- [WRITTEN EXERCISE 1] Retype the records from the line containing "The height and width of the screenshot is (423, 1568)." through the line containing "[x=27, y=261]" without any changes.

- [GIVEN PASSAGE]
|
The Raft (2010), ARMANDO MARIÑO.
|
Rebellion is in the air. Whether in the cities of Africa and the Middle East, or within disparate communities of artists, people are examining the current status of human rights and finding it lacking.
While street crowds are forcing political change, the literati are prodding more benign conversation about perceived inequities.
A case in point is the taboo-bashing exhibition "
Queloides: Race & Racism in Cuban Contemporary Art" at the Mattress Factory. "Queloides" translates as "keloids," protruding scars caused by trauma, which exhibition curators apply to the wounds racism has inflicted upon the body politic.
This show, which opened last year at the prestigious Centro de Arte Contemporaneo Wifredo Lam in Havana, hit a nerve within the island's bureaucracy, which projects an image of social harmony. When Pittsburgh-based co-curator Alejandro de la Fuente tried to visit family in June, he, his wife and child were turned back at the airport by Cuban authorities.

- [Items in a dataset]
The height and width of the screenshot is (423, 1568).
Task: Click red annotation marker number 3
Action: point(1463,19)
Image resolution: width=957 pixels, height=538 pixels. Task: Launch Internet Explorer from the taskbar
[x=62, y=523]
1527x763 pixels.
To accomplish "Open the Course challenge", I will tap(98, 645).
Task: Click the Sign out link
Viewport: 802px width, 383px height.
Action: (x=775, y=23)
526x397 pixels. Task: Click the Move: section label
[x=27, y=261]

---

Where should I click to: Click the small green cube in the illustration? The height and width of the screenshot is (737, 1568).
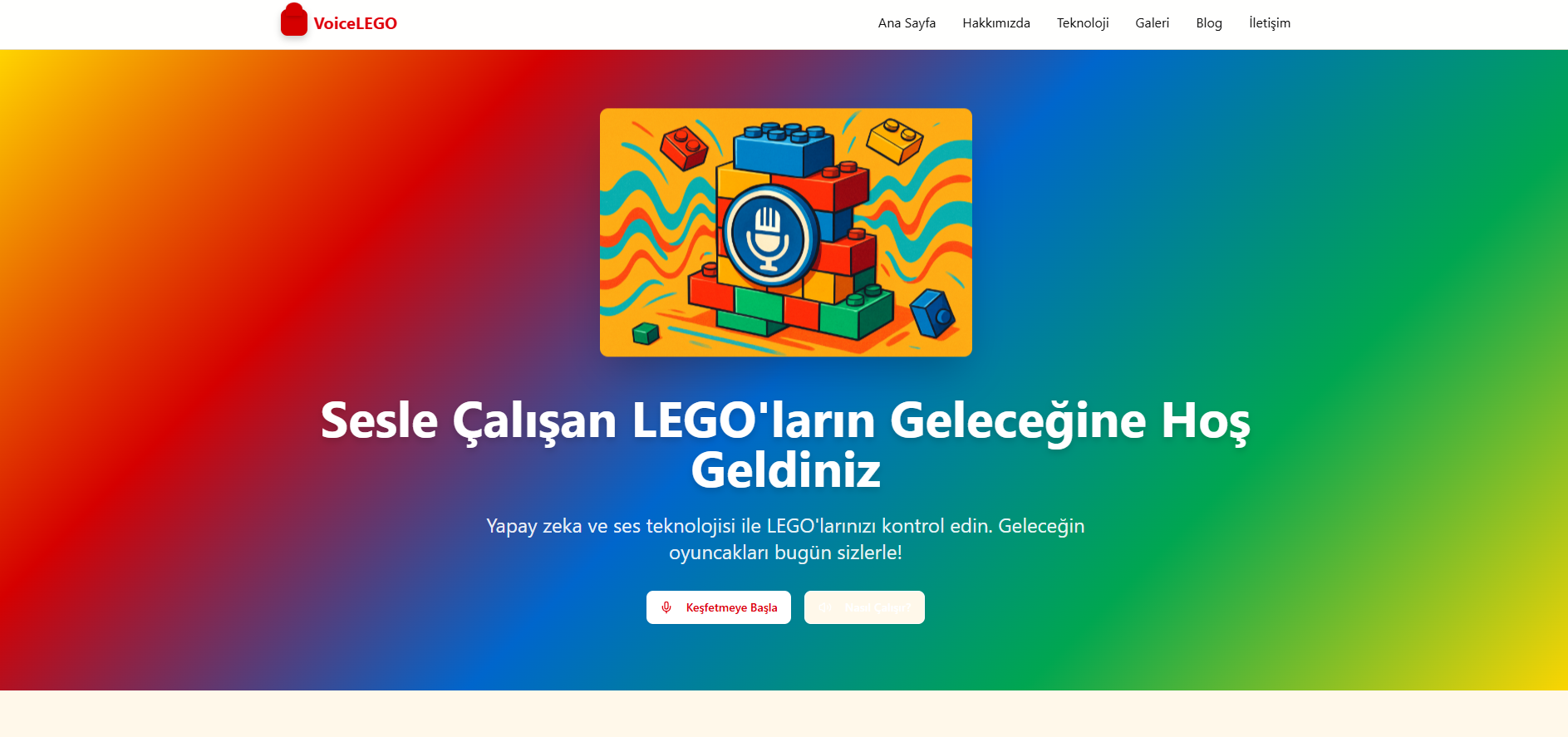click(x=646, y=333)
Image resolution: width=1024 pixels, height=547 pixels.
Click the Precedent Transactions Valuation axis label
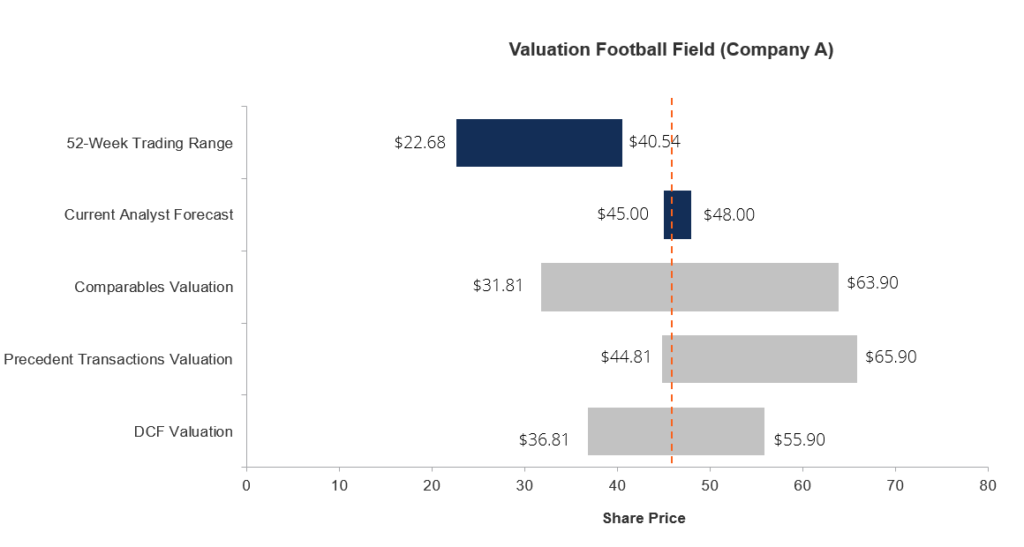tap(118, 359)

- [WRITTEN EXERCISE 2] Echo the text about the Cuban art exhibition word for word, covering the stretch from "Queloides: Race &" through "by Cuban authorities.".

- [EXERCISE SOLUTION 1]
The height and width of the screenshot is (423, 1568).
Task: Click red annotation marker number 3
Action: point(1463,19)
Image resolution: width=957 pixels, height=538 pixels. Task: Launch Internet Explorer from the taskbar
[x=62, y=523]
1527x763 pixels.
To accomplish "Open the Course challenge", I will tap(98, 645).
Task: Click the Sign out link
Viewport: 802px width, 383px height.
Action: (x=775, y=23)
526x397 pixels. Task: Click the Move: section label
[x=27, y=261]

- [EXERCISE SOLUTION 2]
Queloides: Race & Racism in Cuban Contemporary Art" at the Mattress Factory. "Queloides" translates as "keloids," protruding scars caused by trauma, which exhibition curators apply to the wounds racism has inflicted upon the body politic.
This show, which opened last year at the prestigious Centro de Arte Contemporaneo Wifredo Lam in Havana, hit a nerve within the island's bureaucracy, which projects an image of social harmony. When Pittsburgh-based co-curator Alejandro de la Fuente tried to visit family in June, he, his wife and child were turned back at the airport by Cuban authorities.